**TASK TO CARRY OUT:**
Your copy should repeat each record exactly and contain none of the pictures.

**DATA:**
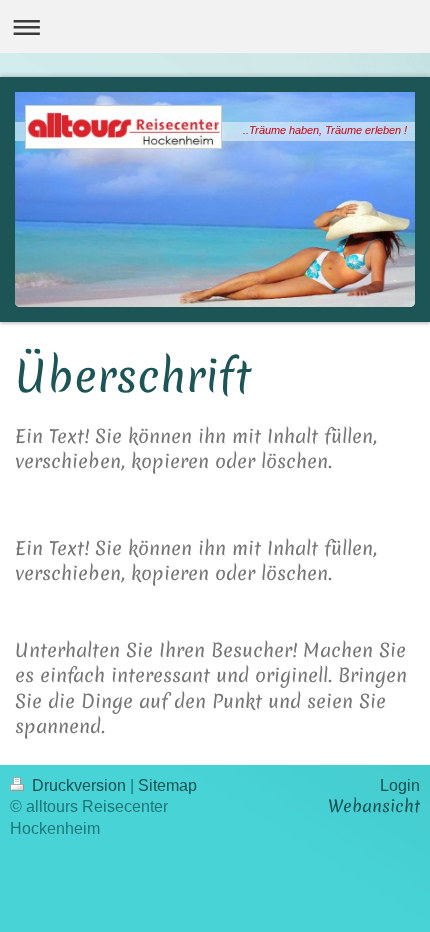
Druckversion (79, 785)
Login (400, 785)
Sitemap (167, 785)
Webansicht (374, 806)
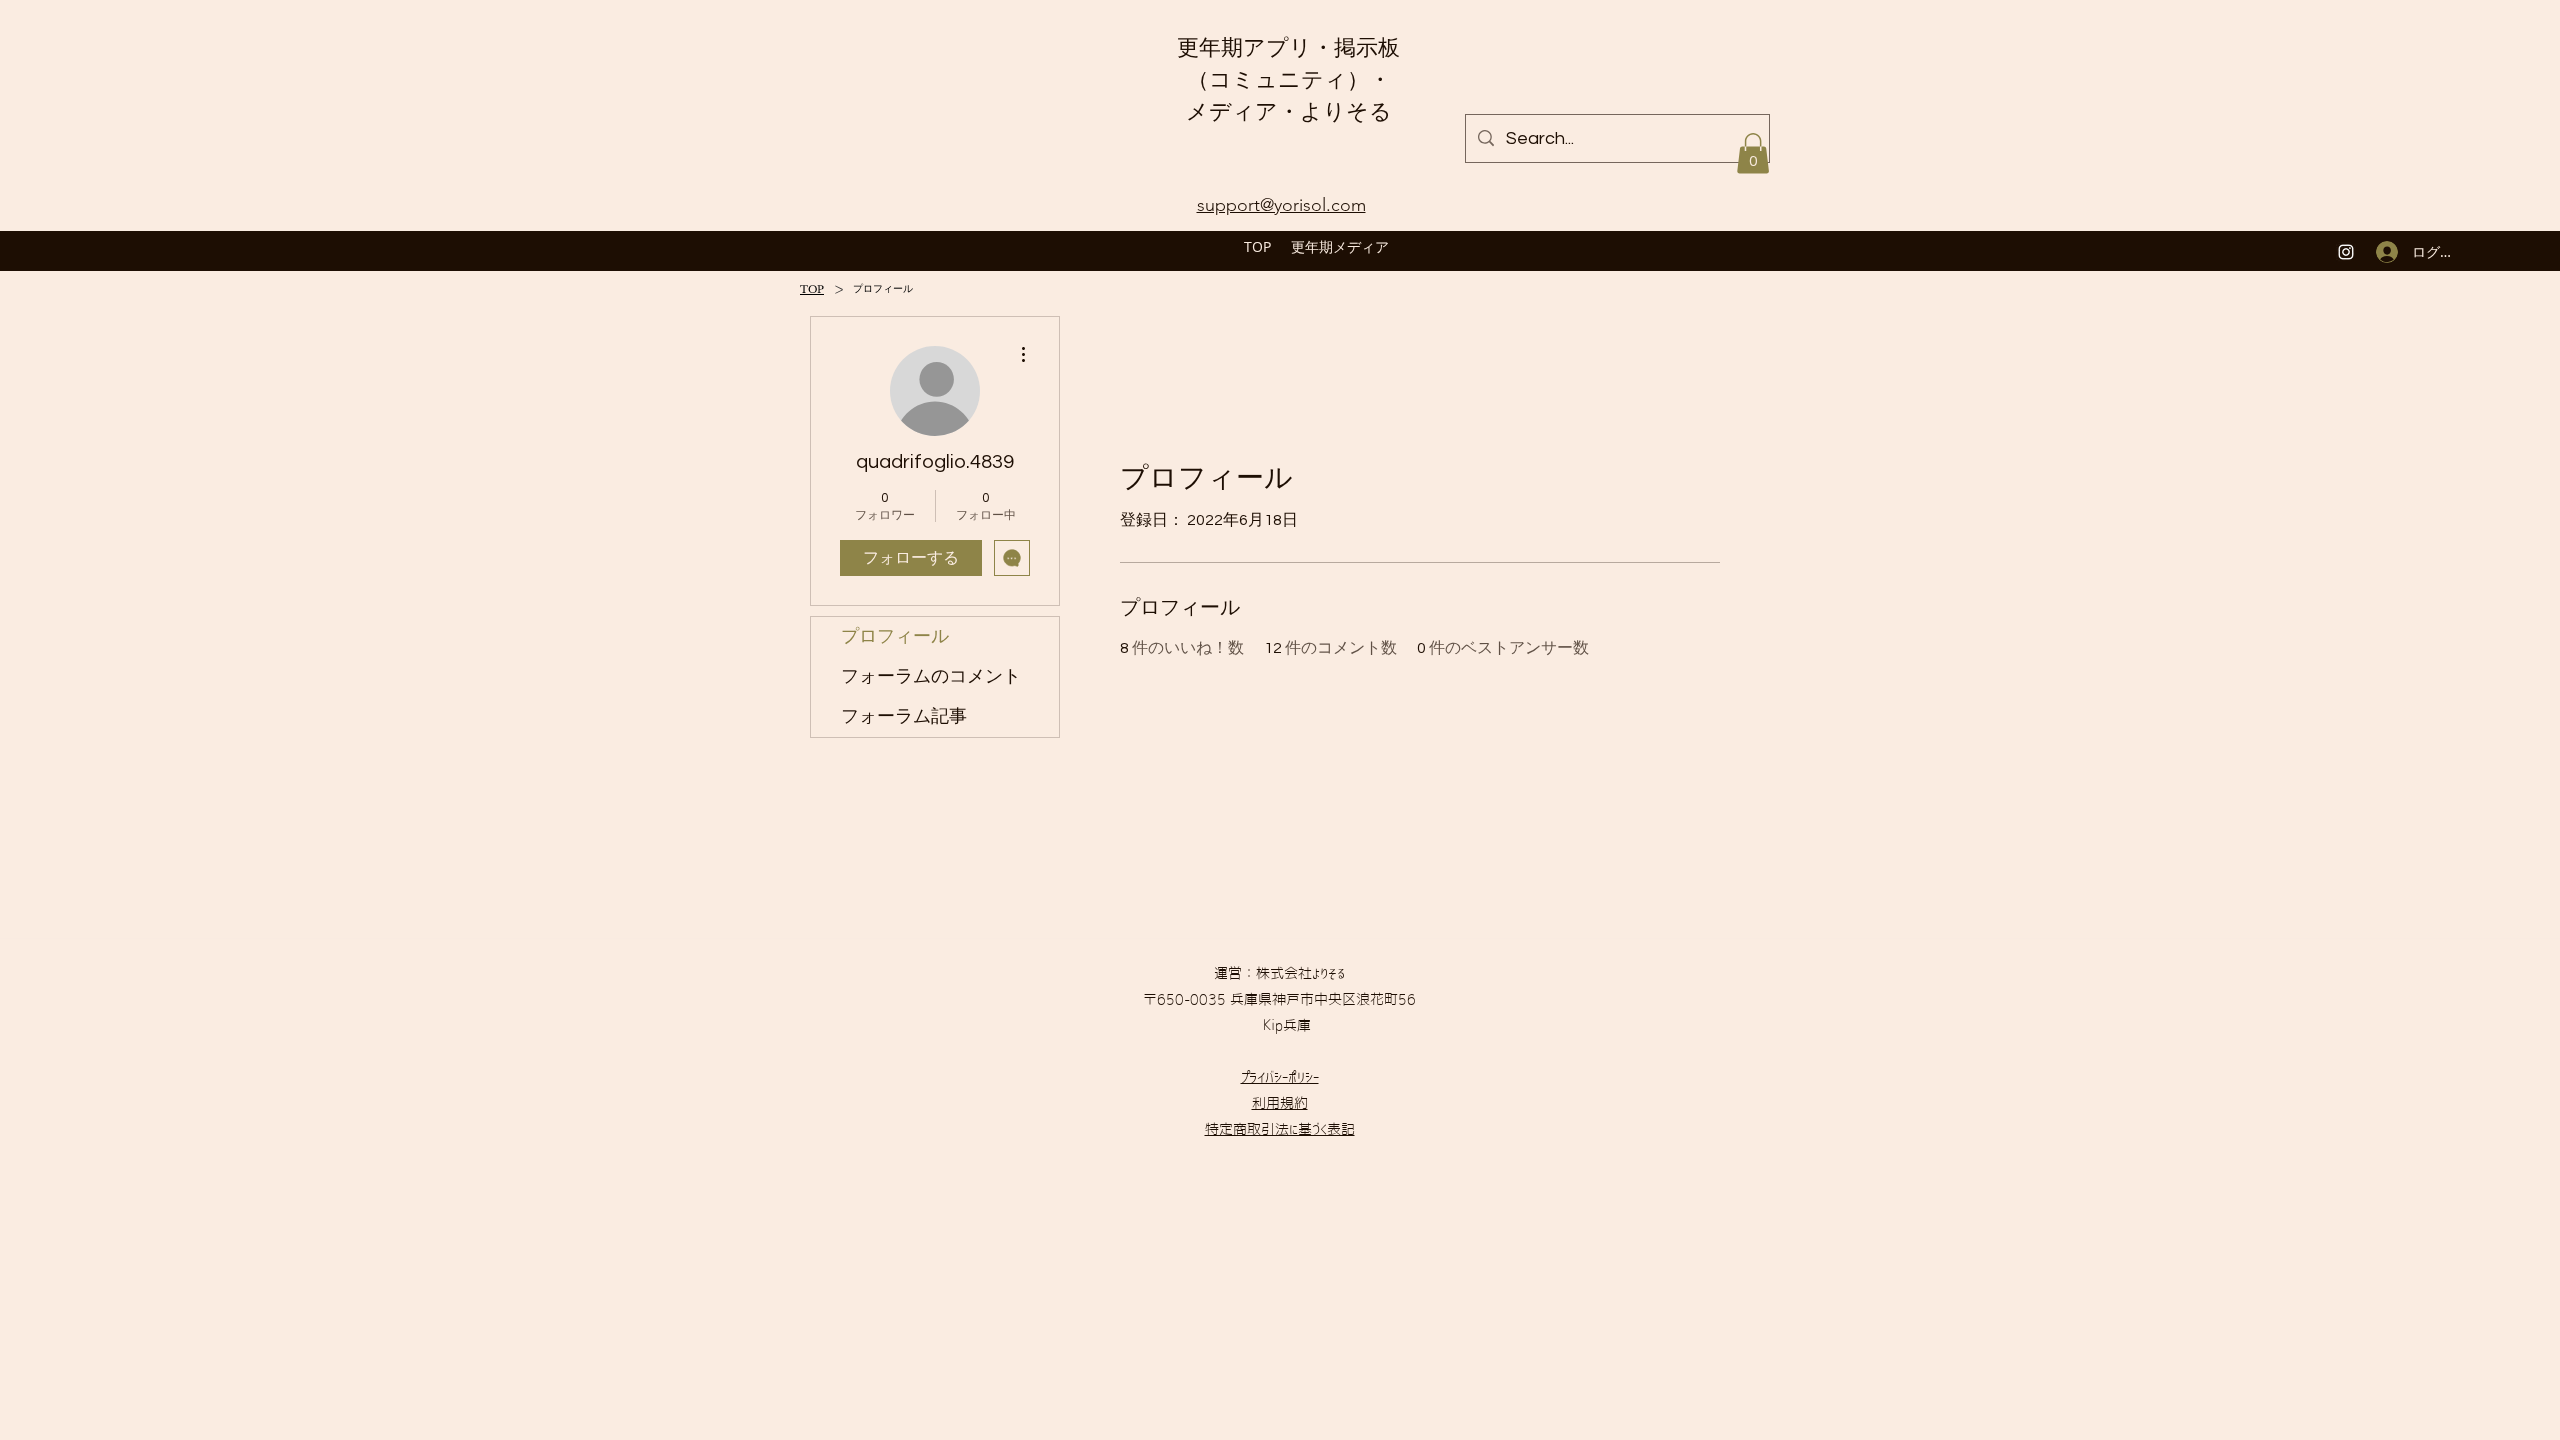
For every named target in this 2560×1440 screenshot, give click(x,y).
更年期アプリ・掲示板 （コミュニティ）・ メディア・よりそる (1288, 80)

**OUTPUT:**
Druckversion (79, 785)
Login (400, 785)
Sitemap (167, 785)
Webansicht (374, 806)
For every named target in this 2560×1440 screenshot, give click(x,y).
更年期アプリ・掲示板 （コミュニティ）・ メディア・よりそる (1288, 80)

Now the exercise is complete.